─── Available data

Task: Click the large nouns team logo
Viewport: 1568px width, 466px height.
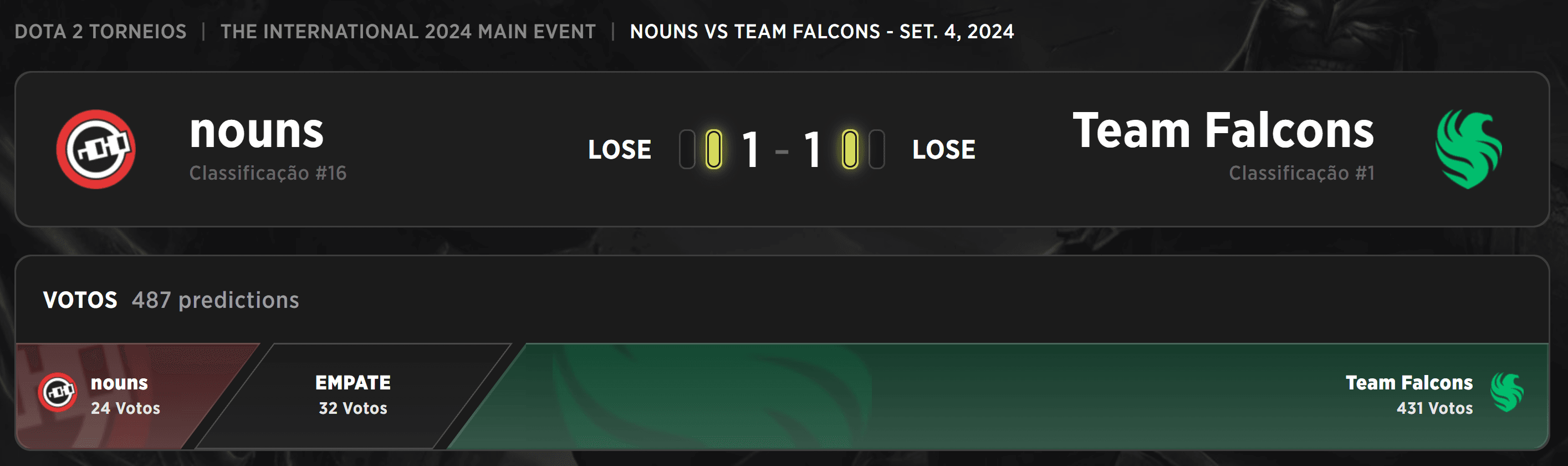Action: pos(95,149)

──────
─── Available data

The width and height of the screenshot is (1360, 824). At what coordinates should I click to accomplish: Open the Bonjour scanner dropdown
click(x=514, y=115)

──────
─── Available data

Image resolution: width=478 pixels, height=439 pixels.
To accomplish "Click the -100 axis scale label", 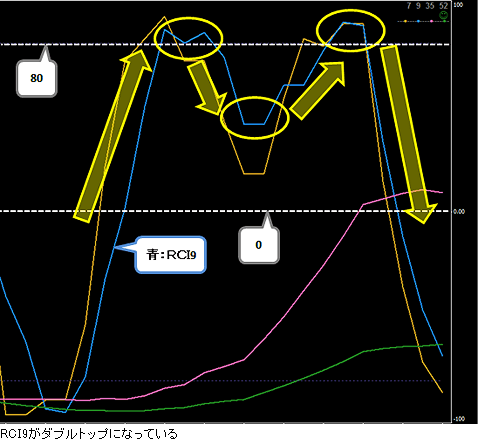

──────

**Requirement**
In the entries above, find the line with "Image resolution: width=478" and the line with "the -100 axis". Write out exactly those two lines and every line between them, pictures excluded.

**Task output**
Image resolution: width=478 pixels, height=439 pixels.
To accomplish "Click the -100 axis scale label", 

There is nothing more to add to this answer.